Direniş orucu 7 kentte sürüyor

Din alimlerinin Demokratik İslam Kongresi'nin çağrısıyla 30 Ocak'ta başlattığı direniş orucu, 7 kentte sürüyor. Sıkıyönetimin son bulması için başlatılan direniş orucu, İzmir ve Ankara'da da yapılacak.

Demokratik İslam Kongresi'nin çağrısıyla sıkıyönetim ilan edilen mahallelerde yaşanan vahşete karşı başlatılan "direniş orucu" devam ediyor.

30 Ocak'ta Diyarbakır'ın Bağlar ilçesindeki Din Alimleri Yardımlaşma ve Dayanışma Derneği'nin (DİAY-DER) binasında başlayan direniş orucu, 1 Şubat'ta Sümerpark'a taşındı. İstanbul'da da 30 Ocak'ta Şirinevler'deki DİAY-DER binasında başlayan direniş orucu devam ediyor. 

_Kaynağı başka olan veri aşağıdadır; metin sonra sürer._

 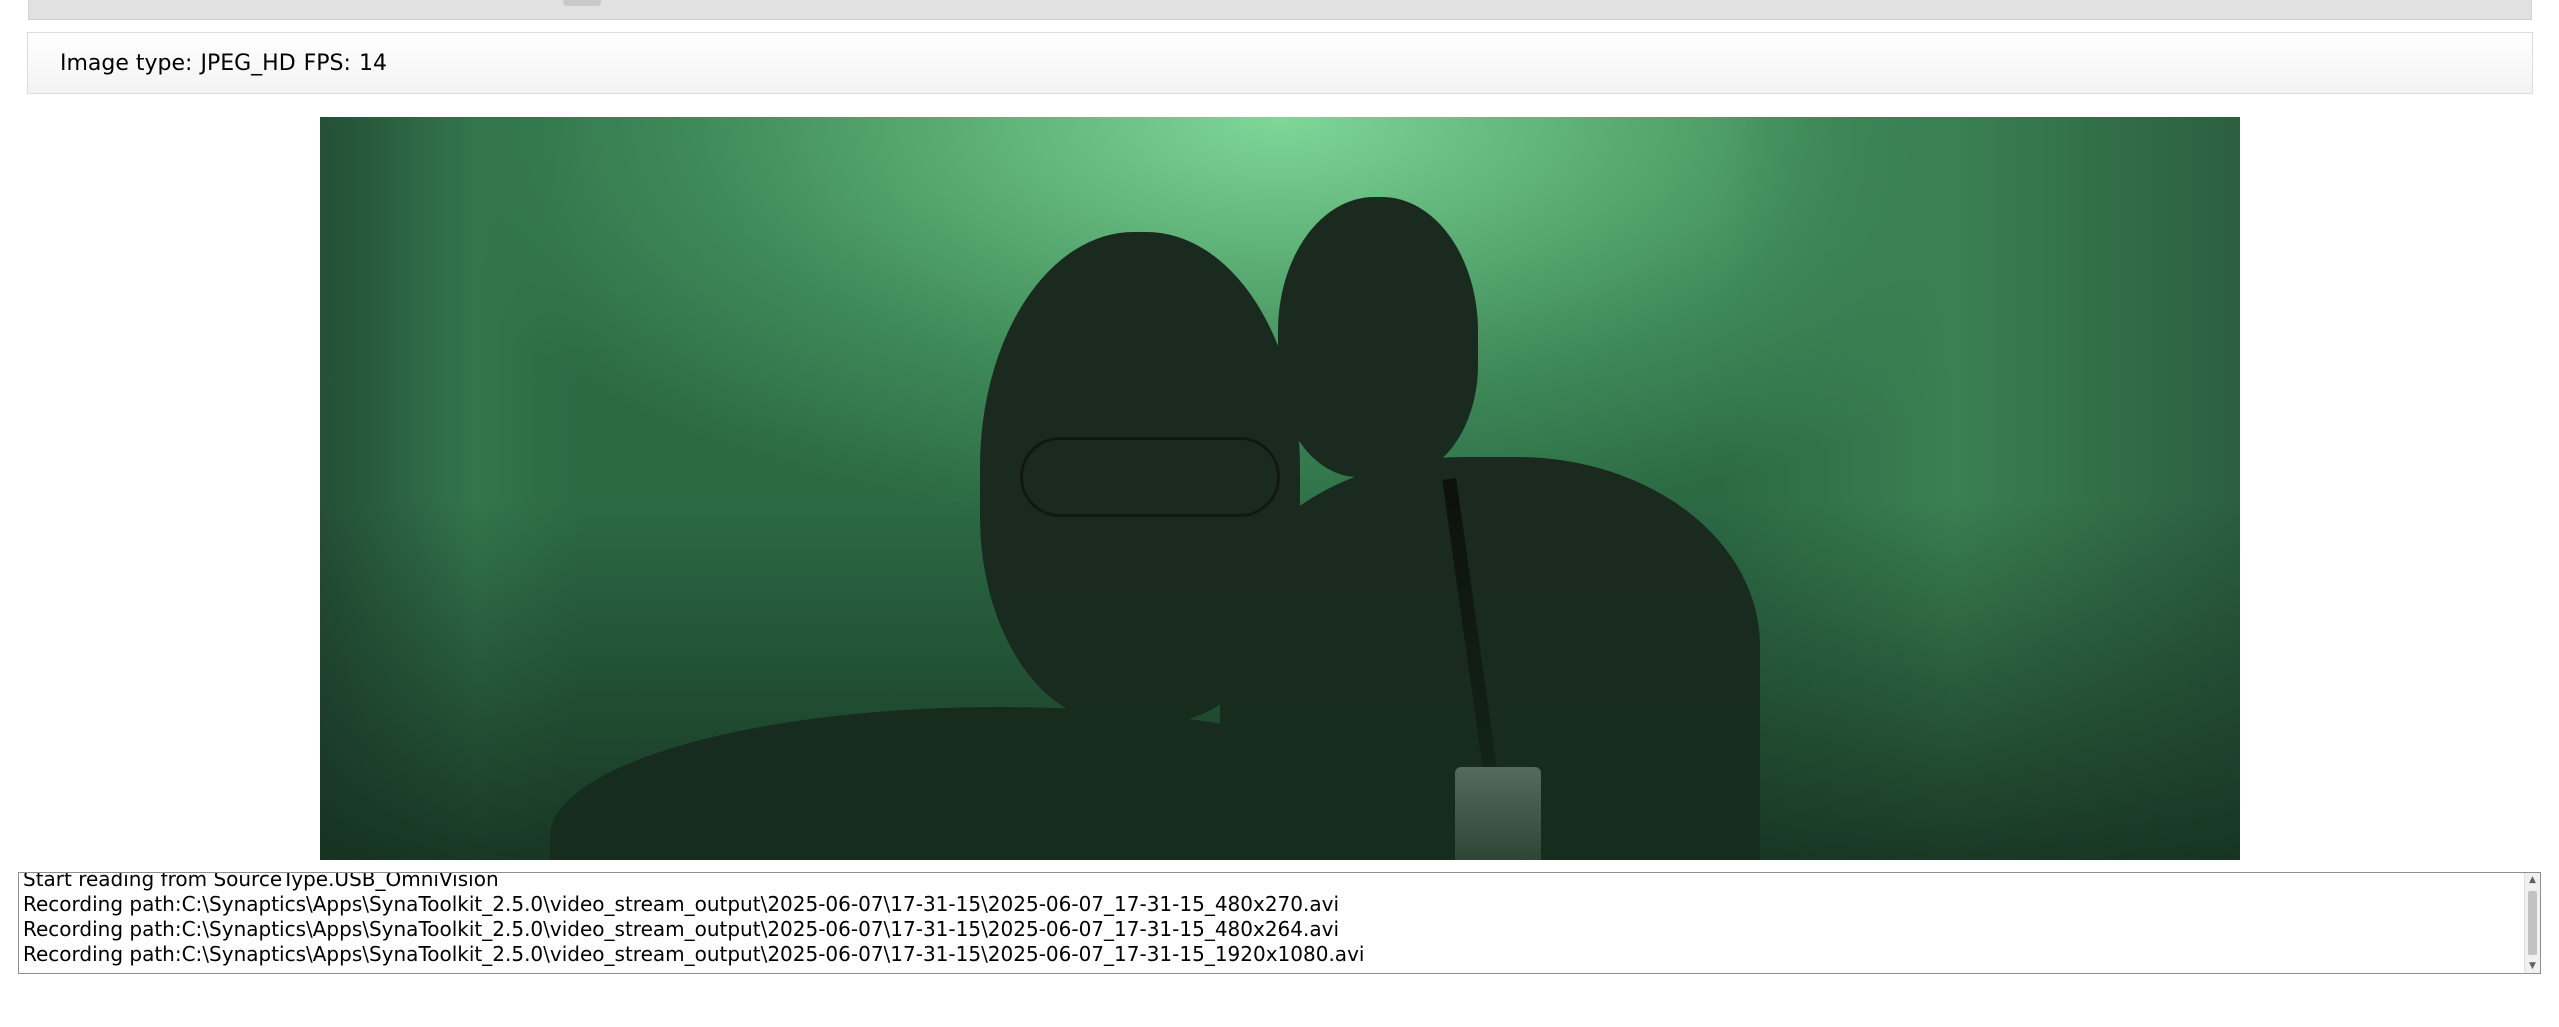 I want to click on log-scrollbar: ▲ ▼, so click(x=2532, y=923). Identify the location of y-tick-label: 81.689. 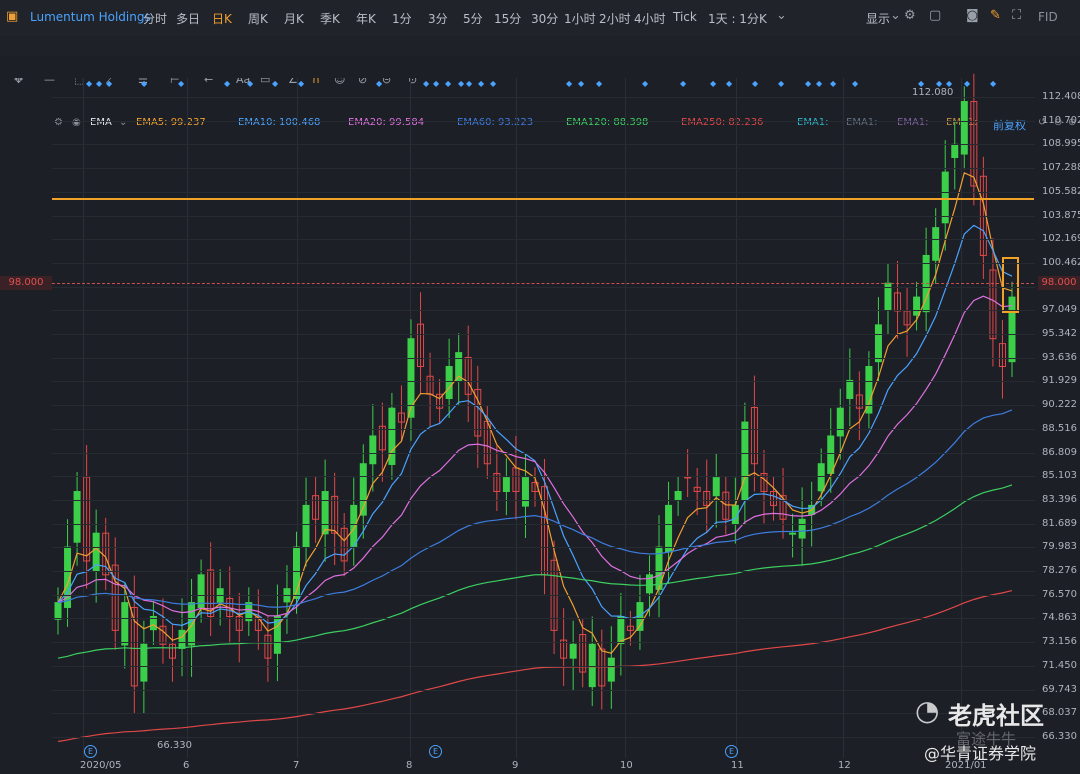
(1060, 523).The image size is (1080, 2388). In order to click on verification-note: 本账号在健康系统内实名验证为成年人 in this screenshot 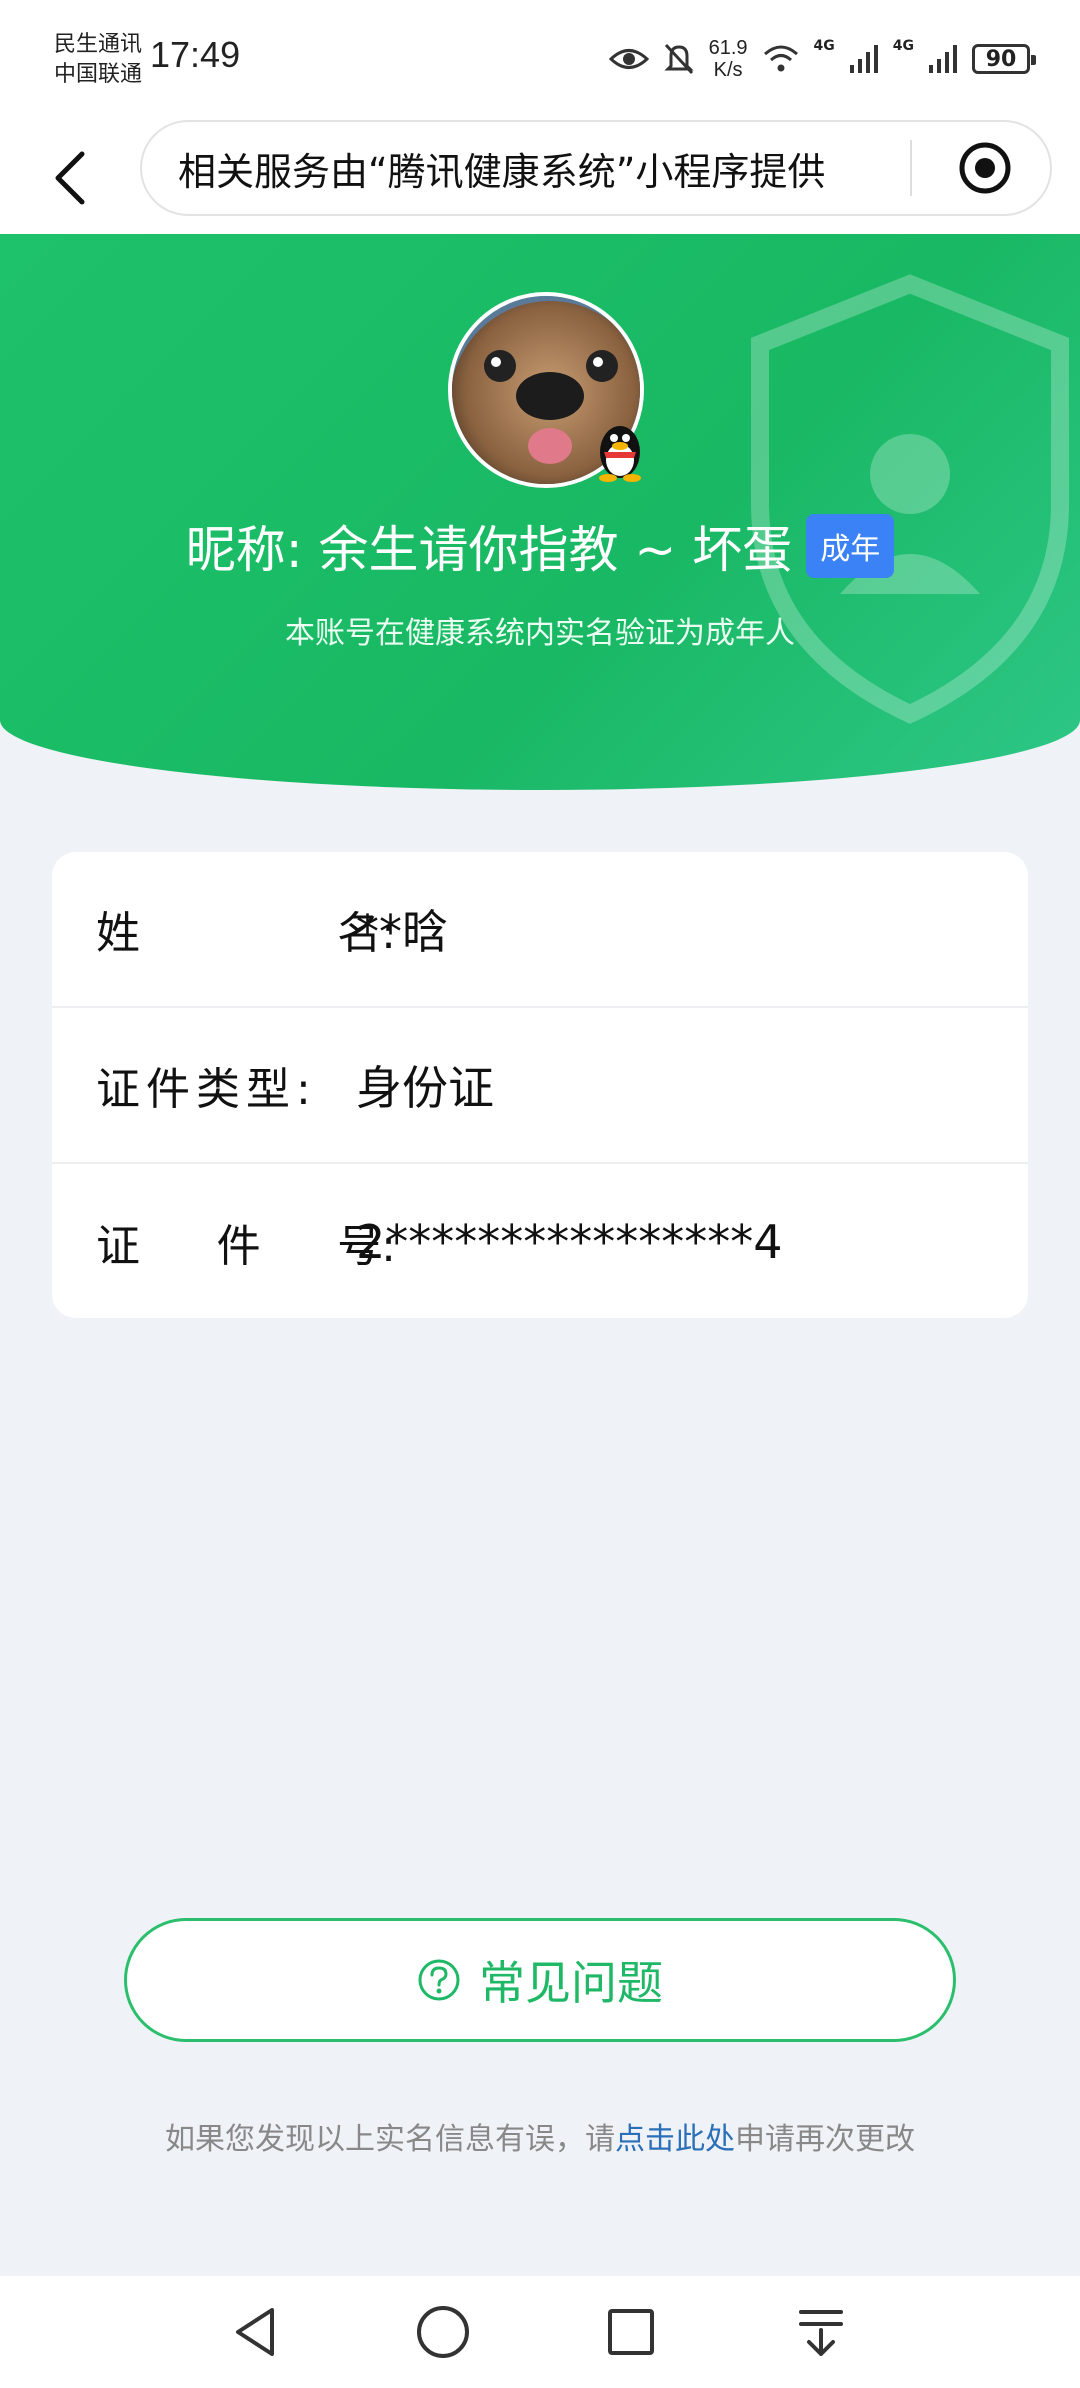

"Zulme karşı direniş orucu" sloganıyla süresiz dönüşümlü bir şekilde yürütülen direniş orucu İstanbul ve Diyarbakır'ın yanı sıra Mardin ve Van'da 30 Ocak'ta, Muş ve Mersin'de 1 Şubat'ta, Adana'da 3 Şubat'ta, İzmir'de 4 Şubat''ta, Ankara'da 5 Şubat'ta direniş orucu başlayacak.

'BU NE İSLAMİYETE NE DE İNSANLIĞA SIĞAR'

Direniş orucunda olan Muş MİAYDER Başkanı Ahmet Sadioğlu, sıkıyönetimin ilan edildiği yerlerde İslamiyet'in tüm kurallarının da yok sayıldığını söyledi, "Allah bütün halkları ve insanları eşit yarattı, 'Kimsenin hakkını inkar etmeyin' dedi. Ama buna rağmen Kürt halkının dili, kimliği ve hakları gasp edildi" dedi.

Katledilenlerin cenazelerinin defnedilmesinin bile engellendiğini belirten Sadioğlu, şöyle konuştu: "Bugün devlet cenazeye de tahammül edemiyor. Cizre'de cenazeler 10 gündür yerde, defnedilmelerine izin verilmiyor. Yaralıların hastaneye götürülmesine izin verilmiyor. Eğer bu İslam'dır deniyorsa, eğer 'Müslümanım' deyip bunun onaylayan varsa, diyeceğim tek şey onların İslam'dan bir şey anlamadığı. İslam'a göre bir insanı öldüren bütün insanlığı öldürmüş olur."

Sadioğlu, bu zulmün ve ölümlerin önüne geçmek ve barışı tesis etmek amacıyla başladıkları direniş orucu devam ettireceklerini vurguladı.

Direniş orucunda yer alan din alimlerinden Abdulvahap Aydın da Cizre'de günlerdir bir evin bodrum katında 7 cenazenin bekletildiğini hatırlattı, "Bu ne İslamiyet'e ne de insanlığa sığar. Ölülere dahi bu kadar tahammülsüzlüğün sonu iyi olmayacak. Bu politikaların sonradan telafisi çok zordur. Ölüm kimseye fayda getirmez. Barışta herkese fayda vardır" dedi.